El marco vigente se apoya en la Disposición 8067/24 y normas complementarias que a fines de 2024 y principios de 2025 simplificaron y ampliaron el régimen. Ese cambio normativo, más que cualquier moda, es el que destrabó el canal: bajó el costo y el trámite de comprar afuera.
Por qué crece el courier mientras cae el resto de las importaciones+
Son dos poblaciones distintas. El grueso de las importaciones del país son insumos, bienes de capital, autopartes y energía: dependen del nivel de actividad industrial, que en 2026 está flojo. Por eso el total importado cayó 3,9% en el semestre, con bienes de capital (−8%), piezas (−9,4%) y vehículos (−10,6%) en baja.
El courier, en cambio, es consumo final de los hogares: ropa, electrónica, cosmética. Responde al poder de compra en dólares y al precio relativo respecto del comercio local, no a la actividad fabril. Con un peso apreciado, ese arbitraje se vuelve muy atractivo.
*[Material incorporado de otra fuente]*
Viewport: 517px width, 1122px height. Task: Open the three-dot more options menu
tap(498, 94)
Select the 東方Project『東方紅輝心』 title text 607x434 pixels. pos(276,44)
De ahí que un mismo signo —el dólar barato— empuje una variable para abajo (importaciones de la industria, que se encarecen para competir) y otra para arriba (compras personales afuera, que se abaratan).
Lo que el dato todavía no dice+
El monto en dólares del courier es una estimación de consultoras a partir de los datos del INDEC, no una serie oficial publicada por separado: por eso lo tratamos como cifra estimada y lo atribuimos. No hay, en las fuentes públicas disponibles, un desglose confiable de cuántos paquetes ingresaron, el ticket promedio ni la participación exacta de cada plataforma; cuando esos datos no están confirmados, Con Interés no los inventa.
La variable a vigilar: si la Argentina corrige el tipo de cambio o revisa la franquicia, el atractivo del courier puede enfriarse tan rápido como se encendió. Con Interés va a volver sobre este dato a fin de año para ver si el canal consolida el récord o se desinfla.